1,105835 business mean lot us please dm name...
2,76328 really hope change sure win
3,105836 livechat online moment contact 0333...
4,virgintrains see attach error message try le...
...,...
88,105860 wish amazon option get ship ...
89,reschedule shit tomorrow
90,105861 hey sara sorry hear issue ask ...

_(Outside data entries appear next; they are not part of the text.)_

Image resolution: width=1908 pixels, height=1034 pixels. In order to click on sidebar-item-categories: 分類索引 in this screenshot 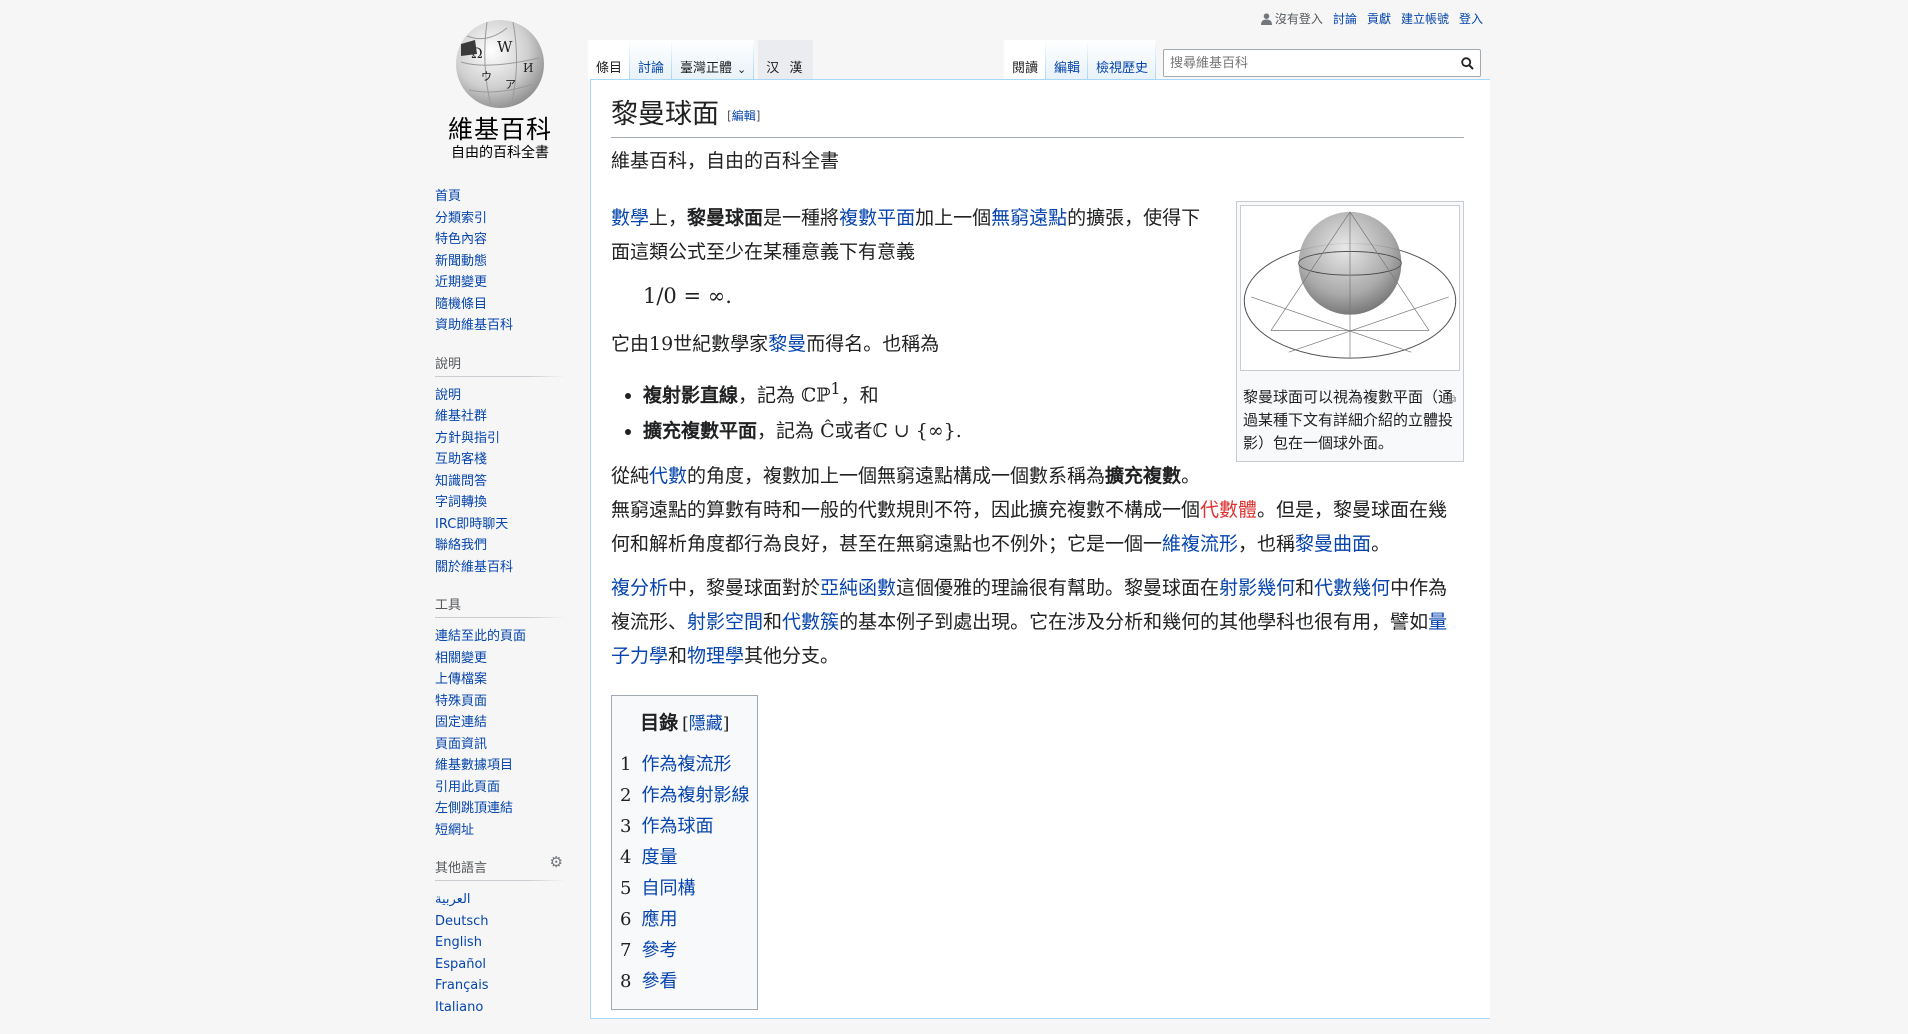, I will do `click(461, 218)`.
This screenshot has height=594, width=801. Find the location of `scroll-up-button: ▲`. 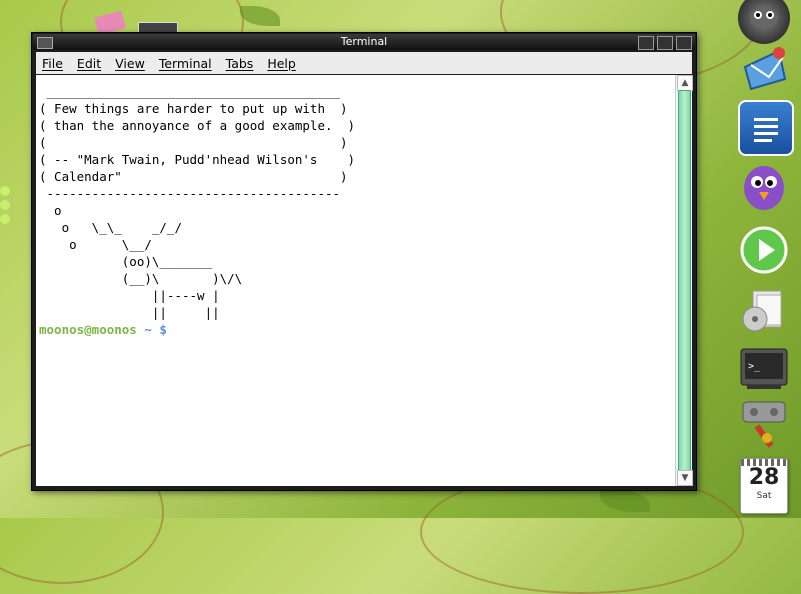

scroll-up-button: ▲ is located at coordinates (685, 83).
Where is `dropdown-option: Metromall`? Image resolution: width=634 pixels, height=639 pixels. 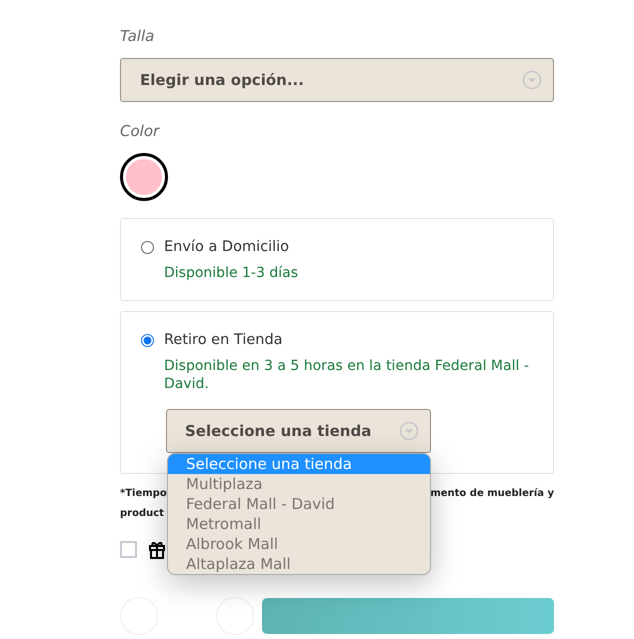 dropdown-option: Metromall is located at coordinates (299, 524).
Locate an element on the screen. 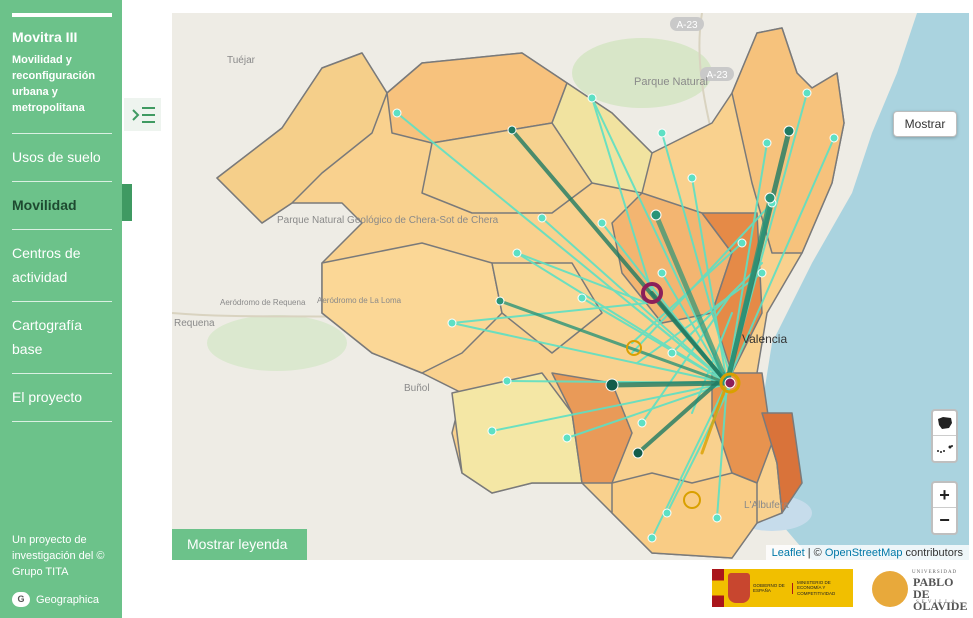  place-label: Valencia is located at coordinates (764, 339).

91,tesco bit find layout cumbersome remove ...


## Conclusion:

The data that has been used had earlier contained many URLs, special characters, words with mixed cases and different forms (adverbs, verbs, nouns, adjectives) of the same root word.
For eliminating such confusions, Removal of URLs, non-alphanumeric characters, conversion to lower case and Lemmatization methods have been carried out. 
The final dataset now, is almost clear of any noise!